SUPPLIED ENTRIES:
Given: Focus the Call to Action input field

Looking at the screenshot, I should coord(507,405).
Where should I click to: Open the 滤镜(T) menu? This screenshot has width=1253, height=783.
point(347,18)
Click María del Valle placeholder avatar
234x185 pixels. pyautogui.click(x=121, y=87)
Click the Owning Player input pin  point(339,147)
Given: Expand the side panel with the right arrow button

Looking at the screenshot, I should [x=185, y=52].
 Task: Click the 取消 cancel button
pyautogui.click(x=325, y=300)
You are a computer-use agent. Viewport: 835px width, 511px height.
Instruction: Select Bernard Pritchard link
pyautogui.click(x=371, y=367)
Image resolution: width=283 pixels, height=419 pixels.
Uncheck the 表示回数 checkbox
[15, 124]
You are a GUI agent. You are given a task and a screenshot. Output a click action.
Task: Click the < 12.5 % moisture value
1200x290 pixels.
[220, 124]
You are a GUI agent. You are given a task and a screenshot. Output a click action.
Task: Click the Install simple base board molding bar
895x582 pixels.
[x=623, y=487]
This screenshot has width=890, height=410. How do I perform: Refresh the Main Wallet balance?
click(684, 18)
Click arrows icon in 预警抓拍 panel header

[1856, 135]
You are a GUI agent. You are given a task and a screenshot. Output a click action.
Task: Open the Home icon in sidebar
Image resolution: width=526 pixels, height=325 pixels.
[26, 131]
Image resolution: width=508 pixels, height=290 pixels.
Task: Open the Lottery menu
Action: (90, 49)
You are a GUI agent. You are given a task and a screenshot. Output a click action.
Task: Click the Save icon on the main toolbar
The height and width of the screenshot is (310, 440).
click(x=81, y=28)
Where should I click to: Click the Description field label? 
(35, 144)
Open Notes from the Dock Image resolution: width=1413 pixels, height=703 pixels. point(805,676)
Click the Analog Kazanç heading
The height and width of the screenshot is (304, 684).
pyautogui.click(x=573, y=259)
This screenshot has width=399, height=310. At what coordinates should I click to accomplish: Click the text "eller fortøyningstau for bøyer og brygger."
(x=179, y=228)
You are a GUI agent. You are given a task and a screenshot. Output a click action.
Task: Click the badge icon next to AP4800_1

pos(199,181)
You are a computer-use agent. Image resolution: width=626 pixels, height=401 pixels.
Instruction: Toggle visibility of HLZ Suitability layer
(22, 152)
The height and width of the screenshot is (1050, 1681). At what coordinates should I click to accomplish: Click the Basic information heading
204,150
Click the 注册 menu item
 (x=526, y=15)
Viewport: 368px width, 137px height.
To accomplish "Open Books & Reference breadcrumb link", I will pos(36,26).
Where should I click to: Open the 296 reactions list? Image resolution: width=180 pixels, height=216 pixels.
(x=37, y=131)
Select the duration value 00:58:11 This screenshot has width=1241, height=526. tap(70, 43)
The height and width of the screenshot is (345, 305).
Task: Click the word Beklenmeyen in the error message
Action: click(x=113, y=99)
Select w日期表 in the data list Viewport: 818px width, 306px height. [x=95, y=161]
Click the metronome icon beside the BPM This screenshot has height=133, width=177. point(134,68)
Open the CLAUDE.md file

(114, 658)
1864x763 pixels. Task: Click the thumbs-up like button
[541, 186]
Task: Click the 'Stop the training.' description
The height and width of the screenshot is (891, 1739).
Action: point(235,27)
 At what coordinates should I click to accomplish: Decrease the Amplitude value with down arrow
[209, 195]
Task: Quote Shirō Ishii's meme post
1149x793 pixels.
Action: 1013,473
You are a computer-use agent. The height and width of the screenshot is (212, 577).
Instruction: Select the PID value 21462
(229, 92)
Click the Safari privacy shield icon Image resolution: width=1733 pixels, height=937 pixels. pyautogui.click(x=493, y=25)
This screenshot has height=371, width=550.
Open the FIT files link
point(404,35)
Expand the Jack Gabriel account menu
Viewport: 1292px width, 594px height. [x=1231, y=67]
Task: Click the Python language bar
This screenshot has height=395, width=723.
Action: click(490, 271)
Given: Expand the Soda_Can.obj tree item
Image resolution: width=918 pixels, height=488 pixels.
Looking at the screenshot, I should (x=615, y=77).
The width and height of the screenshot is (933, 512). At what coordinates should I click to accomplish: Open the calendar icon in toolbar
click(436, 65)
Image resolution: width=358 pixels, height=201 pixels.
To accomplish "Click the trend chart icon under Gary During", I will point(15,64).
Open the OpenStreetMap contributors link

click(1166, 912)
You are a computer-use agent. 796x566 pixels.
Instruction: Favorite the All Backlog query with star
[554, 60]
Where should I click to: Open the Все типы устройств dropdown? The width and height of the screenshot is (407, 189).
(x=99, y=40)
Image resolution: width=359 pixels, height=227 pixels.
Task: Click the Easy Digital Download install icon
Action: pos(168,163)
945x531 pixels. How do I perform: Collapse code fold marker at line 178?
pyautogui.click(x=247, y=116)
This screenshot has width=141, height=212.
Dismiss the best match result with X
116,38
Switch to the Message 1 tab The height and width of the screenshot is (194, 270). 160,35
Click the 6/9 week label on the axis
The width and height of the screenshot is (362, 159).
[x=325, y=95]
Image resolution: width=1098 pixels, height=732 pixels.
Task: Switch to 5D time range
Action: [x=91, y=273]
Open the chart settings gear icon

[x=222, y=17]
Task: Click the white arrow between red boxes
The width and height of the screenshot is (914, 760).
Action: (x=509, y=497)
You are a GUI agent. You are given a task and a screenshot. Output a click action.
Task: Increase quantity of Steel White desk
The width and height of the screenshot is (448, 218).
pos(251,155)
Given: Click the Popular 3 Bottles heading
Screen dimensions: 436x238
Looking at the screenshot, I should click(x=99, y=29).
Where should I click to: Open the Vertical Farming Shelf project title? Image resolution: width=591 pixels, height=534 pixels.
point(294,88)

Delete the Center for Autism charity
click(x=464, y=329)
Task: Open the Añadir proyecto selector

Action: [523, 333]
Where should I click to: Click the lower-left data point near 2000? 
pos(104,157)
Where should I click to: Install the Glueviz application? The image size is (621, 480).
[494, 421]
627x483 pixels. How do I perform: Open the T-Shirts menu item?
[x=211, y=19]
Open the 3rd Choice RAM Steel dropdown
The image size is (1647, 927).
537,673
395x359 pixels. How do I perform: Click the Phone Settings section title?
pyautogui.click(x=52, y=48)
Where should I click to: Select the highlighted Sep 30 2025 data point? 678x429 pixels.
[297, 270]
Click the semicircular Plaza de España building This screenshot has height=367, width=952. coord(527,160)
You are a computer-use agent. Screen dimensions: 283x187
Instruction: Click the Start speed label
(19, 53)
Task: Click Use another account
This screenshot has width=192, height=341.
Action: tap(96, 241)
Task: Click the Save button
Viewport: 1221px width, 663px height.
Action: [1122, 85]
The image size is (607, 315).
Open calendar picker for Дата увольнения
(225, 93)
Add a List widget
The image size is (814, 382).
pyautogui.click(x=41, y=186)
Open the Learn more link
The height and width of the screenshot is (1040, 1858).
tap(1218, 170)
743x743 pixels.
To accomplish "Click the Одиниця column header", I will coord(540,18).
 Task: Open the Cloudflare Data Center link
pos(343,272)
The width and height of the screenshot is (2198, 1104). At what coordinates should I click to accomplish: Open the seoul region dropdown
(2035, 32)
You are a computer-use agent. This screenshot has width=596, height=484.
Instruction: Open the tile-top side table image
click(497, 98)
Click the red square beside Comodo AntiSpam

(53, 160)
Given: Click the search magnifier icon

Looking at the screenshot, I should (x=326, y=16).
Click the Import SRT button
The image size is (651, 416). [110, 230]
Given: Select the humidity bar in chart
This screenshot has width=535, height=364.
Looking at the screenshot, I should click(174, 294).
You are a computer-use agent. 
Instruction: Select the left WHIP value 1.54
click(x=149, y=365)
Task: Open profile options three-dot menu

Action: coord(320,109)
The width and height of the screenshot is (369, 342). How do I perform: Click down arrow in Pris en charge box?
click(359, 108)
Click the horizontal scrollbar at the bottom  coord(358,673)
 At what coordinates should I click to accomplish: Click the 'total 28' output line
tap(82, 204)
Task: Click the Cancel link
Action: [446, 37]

SHORT TASK: From the items above, copy every line that contains the string "heading". Case counts.

RESPONSE TO THIS EXERCISE:
Click the Analog Kazanç heading
The height and width of the screenshot is (1050, 1681). At what coordinates should I click to accomplish: Click the Basic information heading
Given: Click the Popular 3 Bottles heading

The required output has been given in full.